Uno stile di leadership senz’altro innovativo ma forse non troppo.

Difatti, già con il “nuovo umanesimo aziendale” abbiamo assistito all’emergere di un concetto cruciale, che sottolinea l’importanza delle persone all’interno delle organizzazioni. Un nuovo modo di concepire l’azienda e le organizzazioni in senso più ampio, dove la persona si trova al centro delle decisioni aziendali e dove la valorizzazione delle differenze rappresenta il vero valore aggiunto.

Allo stesso modo, la leadership gentile non enfatizza il controllo autoritario, ma piuttosto si concentra sul sostenere e far emergere le capacità di ciascuno.

Ed è per questo che si distingue per la sua capacità di adottare un approccio collaborativo, basato sull’ascolto e la condivisione, che passa non dai risultati ma dalla promozione, da parte del leader, di una cultura di fiducia, rispetto e gratitudine.

Dunque, i risultati non hanno più un peso?
Un autentico leader gentile comprende che ottenere risultati è importante, ma pone sempre al primo posto il benessere, impegnandosi nel creare le condizioni favorevoli affinché le persone possano autodeterminarsi e raggiungere gli obiettivi con consapevolezza e determinazione. Tuttavia, bisogna tenere bene a mente che essere un leader gentile non significa dire sempre sì ma, anzi, rendersi conto che un “no” empatico, molto spesso, può essere più prezioso di un “si”.

Uno stile di leadership che abbraccia obiettivi condivisi, risultati tangibili, rispetto e condivisione. Sono proprio queste le caratteristiche che rendono attrattiva un’azienda, dove i giovani talenti riescono a riconoscere un ambiente nel quale esprimere appieno il proprio potenziale e sentirsi valorizzati.

Il fenomeno della “great resignation” che ha visto crescere in modo esponenziale la sua percentuale nel nostro Paese, a partire dal post-pandemia, ha senz’altro confermato la necessità per le persone di ridisegnare le proprie priorità e il lavoro è stato sicuramente l’indicatore più impattante.

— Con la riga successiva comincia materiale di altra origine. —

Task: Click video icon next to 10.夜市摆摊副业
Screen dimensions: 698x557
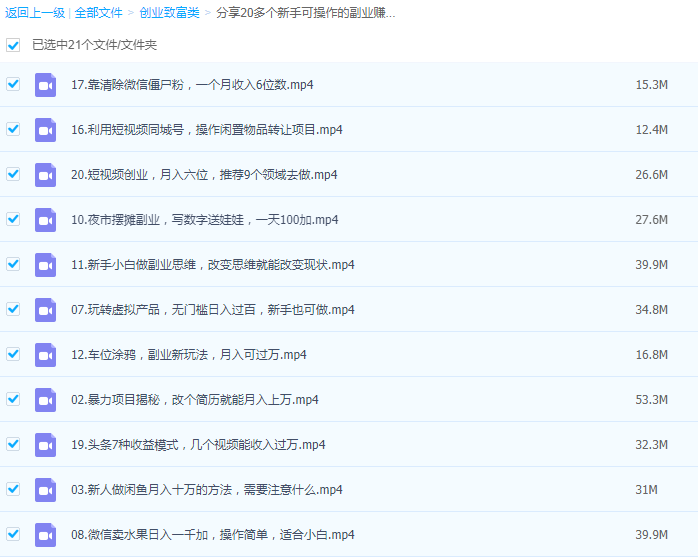Action: (x=45, y=220)
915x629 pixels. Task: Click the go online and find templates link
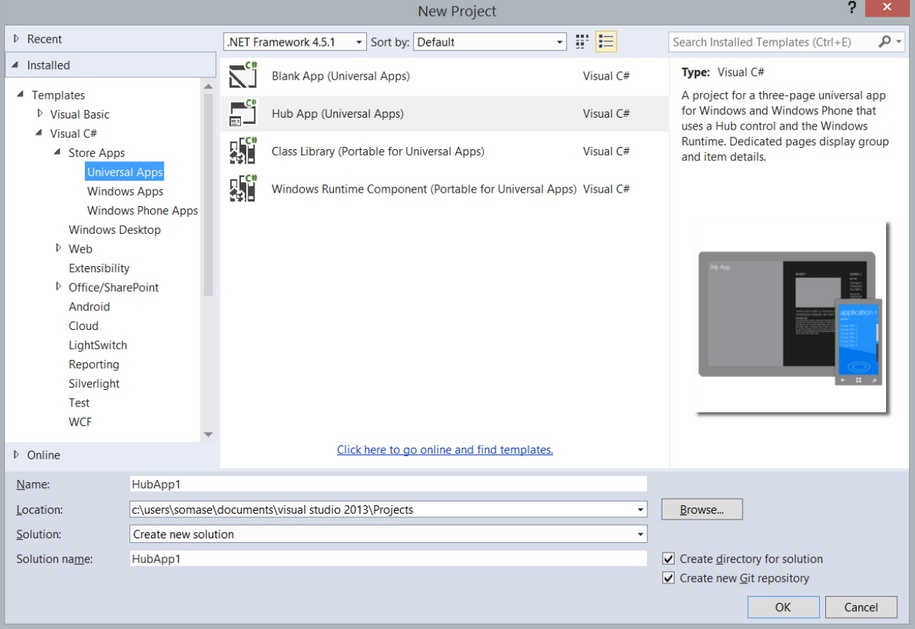tap(445, 450)
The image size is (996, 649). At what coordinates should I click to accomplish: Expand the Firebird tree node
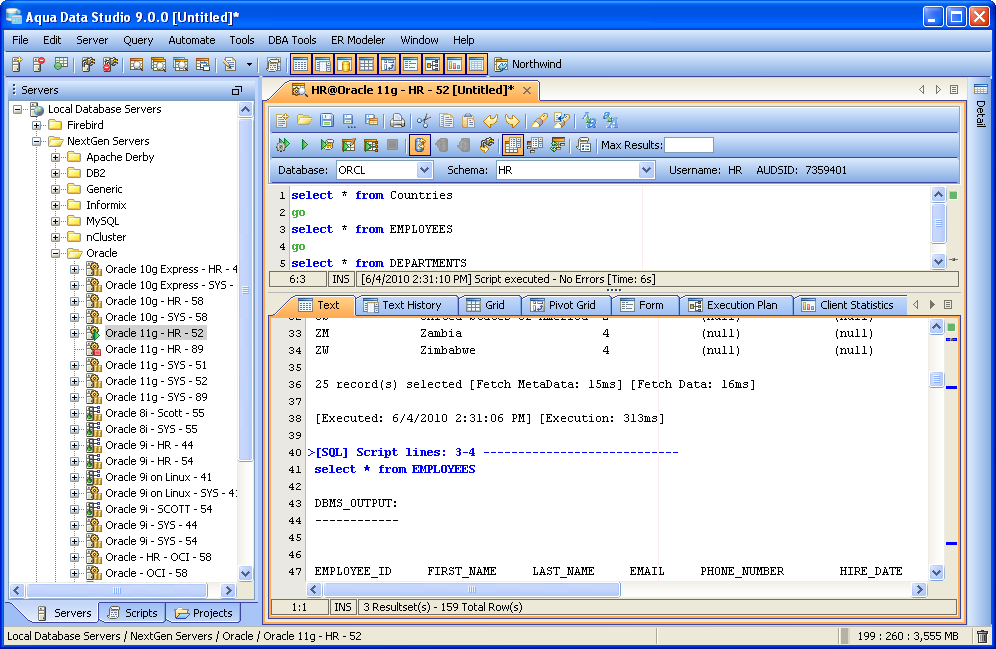(37, 125)
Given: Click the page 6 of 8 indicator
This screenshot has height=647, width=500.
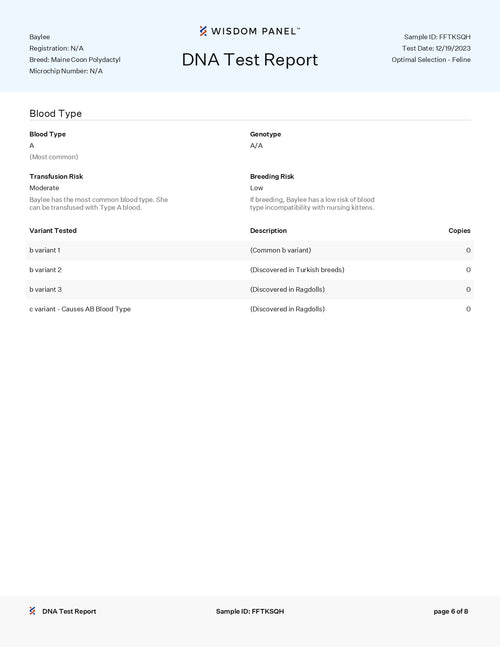Looking at the screenshot, I should coord(450,612).
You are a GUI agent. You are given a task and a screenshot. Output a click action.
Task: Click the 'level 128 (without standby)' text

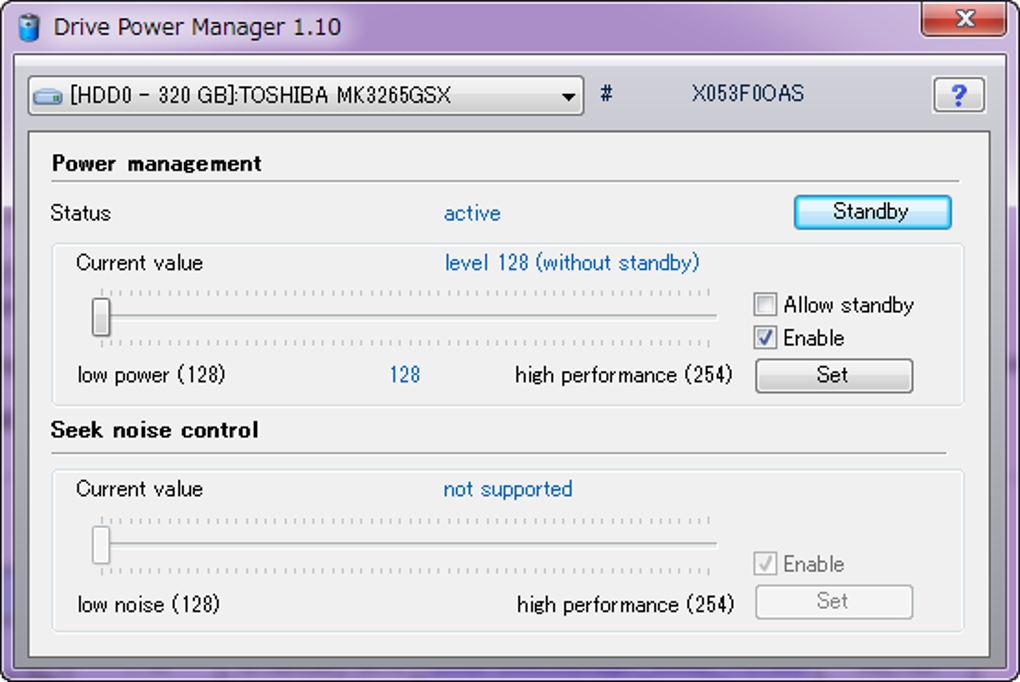pyautogui.click(x=571, y=263)
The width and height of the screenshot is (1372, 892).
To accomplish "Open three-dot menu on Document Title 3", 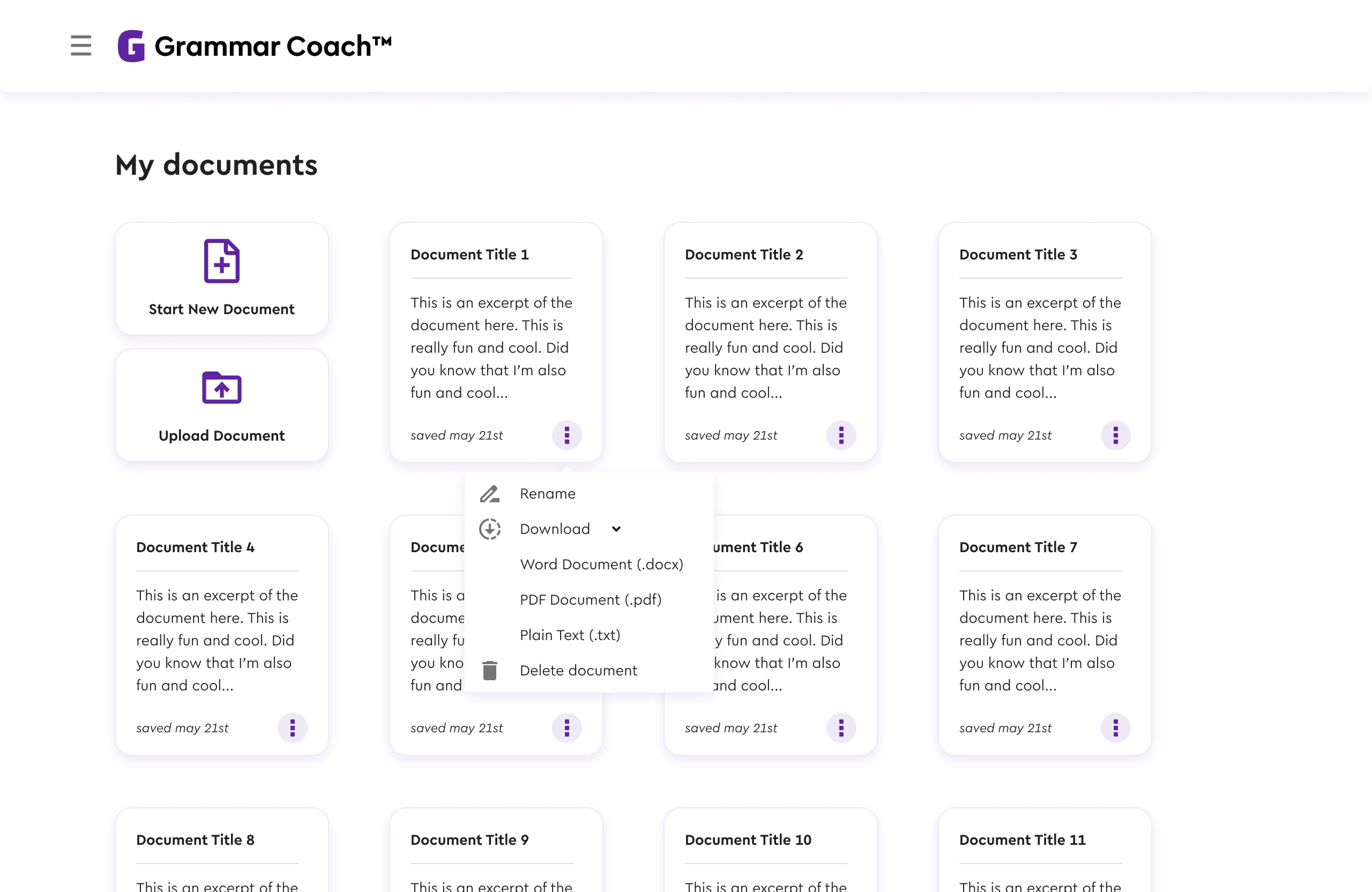I will [1115, 435].
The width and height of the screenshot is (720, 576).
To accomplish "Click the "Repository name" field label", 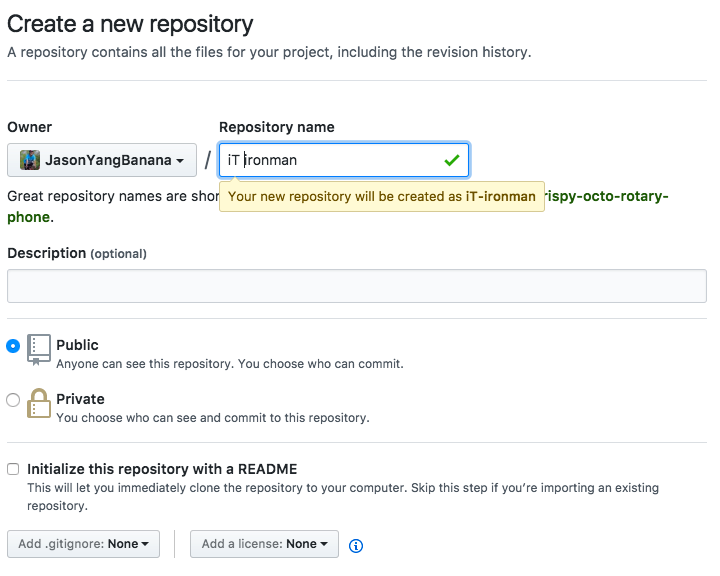I will pos(277,127).
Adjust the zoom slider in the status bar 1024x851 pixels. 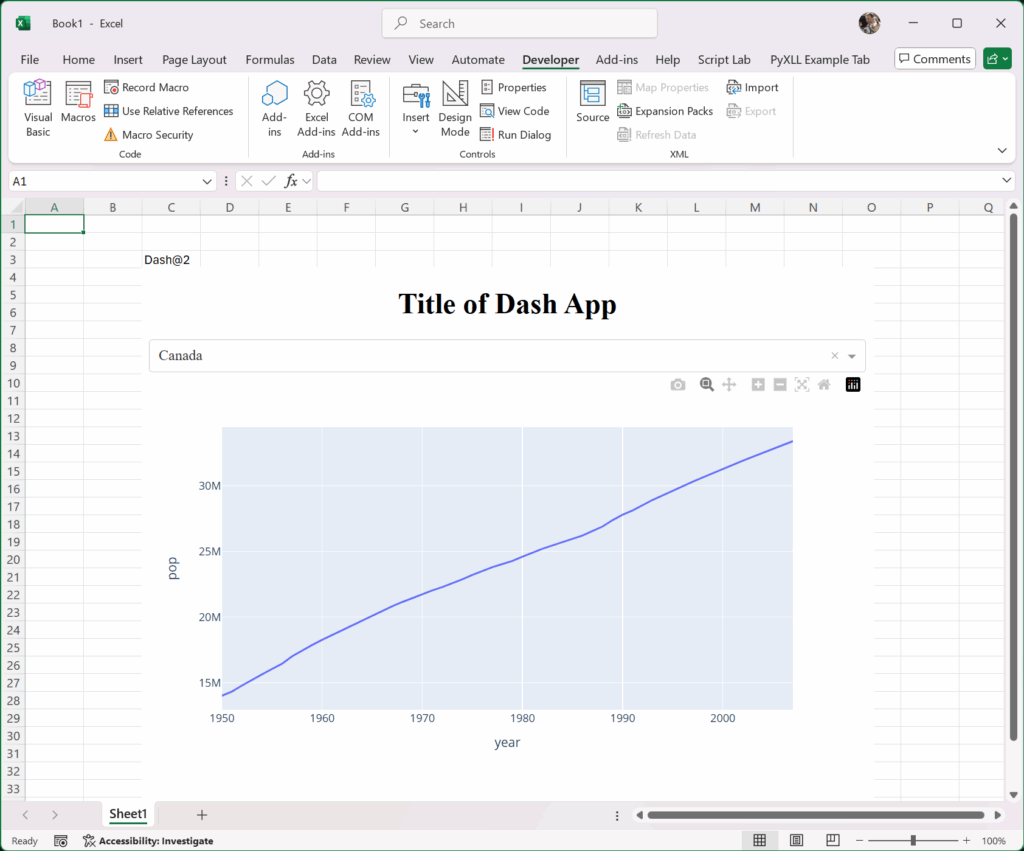click(x=912, y=841)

Sono diversi gli studi che stanno analizzando il fenomeno delle grandi dimissioni e i motivi sembrano essere molteplici: dall’aspetto economico ad una grande fetta che durante il lockdown ha riscoperto il grande valore del tempo libero, non volendo più rinunciarvi, andando così alla ricerca di un luogo di lavoro che possa conciliare il più possibile i tempi di vita privata-lavoro.

Ma come possono le aziende arginare il più possibile questo fenomeno?
Una possibile via d’uscita potrebbe essere proprio un modo diverso di vivere l’azienda e il lavoro. Uno studio di Harvard Business School ha dimostrato che la gentilezza del leader incrementa la fiducia e, di conseguenza, le performance stesse dei dipendenti. Sembra essere il solo rimedio contro l’incertezza, in un mondo sempre più distante dall’umanità, in cui l’obiettivo è quello di sentirsi persone e non numeri, le aziende possono sperare in un futuro solo se riescono a riconquistare e restituire parte di quell’umanità perduta a causa del Covid. Il mondo del lavoro e le aziende in senso ampio sono costituiti da individui, ed è solo attraverso la considerazione per le persone che possiamo rendere il nostro ambiente di lavoro un luogo dove poter esprimere al massimo se stessi.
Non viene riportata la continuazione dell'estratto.